● **Set tasks**:
1. Please copy the text of the blog post below about a train trip through southeastern Turkey, starting with "Let’s start with" and going on through "infinitely more interesting.".
2. According to the blog post below about a train trip through southeastern Turkey, what do the villagers burn to fuel the fires that cook their bread?
━━━ Page ━━━
In the beginning, there was Diyarbakır
I really should’ve written during my train trip, but there was too much excitement — and too much blogging for work — to keep up. So I’m going to cheat and use photos to tell the story.
My itinerary: Diyarbakır, Malatya, Gaziantep, Iskenderun, Antakya and Mersin. Basically, I rode the train through most of southeastern Turkey, near the Iraqi and Syrian borders. And it was … incredible. Minus the bomb scare. But that might be a story for another day.
Let’s start with Diyarbakır. It was my fav.
After touring the city and seeing a couple of historic sites (bahring), we headed to the Dicle River, which was infinitely more interesting.

The Dicle River and its regulars.

After leaving the river, we traveled uphill to find women making fresh bread in outdoor stone ovens. More on that in a sec.

In order to fuel the fires that cooked the bread, the villagers use ... wait for it ... dried dung. Not joking. They break it up by hand.

Then they flatten the bread and stick it (somehow) to the sides of the oven, like so. We bought a loaf (?), and, oh my god, so delicious. You can't taste the dung.

Then we posed. The women weren't comfortable with the cameras unless I posed, so I did. I was trying to get a little girl to join. No go.
And that’s pretty much all I have energy for — right now. There’s more to come, but for the time being, you can see more photos on my flickr, and you can check the nonsense I wrote daily for my newspaper’s blog. (You might have to scroll until you see my name.)
Southeastward
Are you so amazed that two posts came within a 30-day period? You should be.
Tomorrow, I head to Turkey’s Southeast, the part of the country that borders Iraq and Syria, land of the PKK and the ever-popular cocktail topic, the Kurds. My first stop on the Hurriyet human rights train will be Diyarbakır, a city notorious for its … well, maybe we shouldn’t get into that. Let’s just say that when my colleague was on the train near Van, the military spent three hours “clearing the way” for the train to continue through the mountains. Problem yok, ya.
“The train” needs a bit of explanation, I think, mostly because that link I gave you, though nicely designed and all, is in Turkish. My company, Hürriyet, is sponsoring a 50-something-day-long trip through Turkey on its private 14-car train. It stops in dozens of cities, and, with the help of its “partners” (Coca-Cola among them), it promotes Turkey’s version of human rights through activities with the community, mostly the kids. Promotion + human rights, basically. Maybe not the most sound way to get the message across, but at least the message is a respectable one, right?
Because our reporters are doing things that are actually newsworthy, the Daily News was gracious enough to send the few of us who rarely get out of the office, ie, the copy editors. Barring any unforeseen problems – ahem, fear of flying, ahem – I’ll be in Diyarbakır, Malatya, Gaziantep, İskenderun, Mersin and Adana this week. I’m back in cozy, comfortable Istanbul on Saturday.
━━━ Data provided ━━━
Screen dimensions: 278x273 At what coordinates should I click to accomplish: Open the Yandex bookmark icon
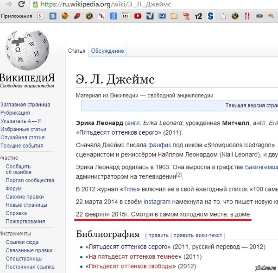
━━━
● **Answers by task**:
1.
Let’s start with Diyarbakır. It was my fav.
After touring the city and seeing a couple of historic sites (bahring), we headed to the Dicle River, which was infinitely more interesting.

2. Dried dung, which they break up by hand.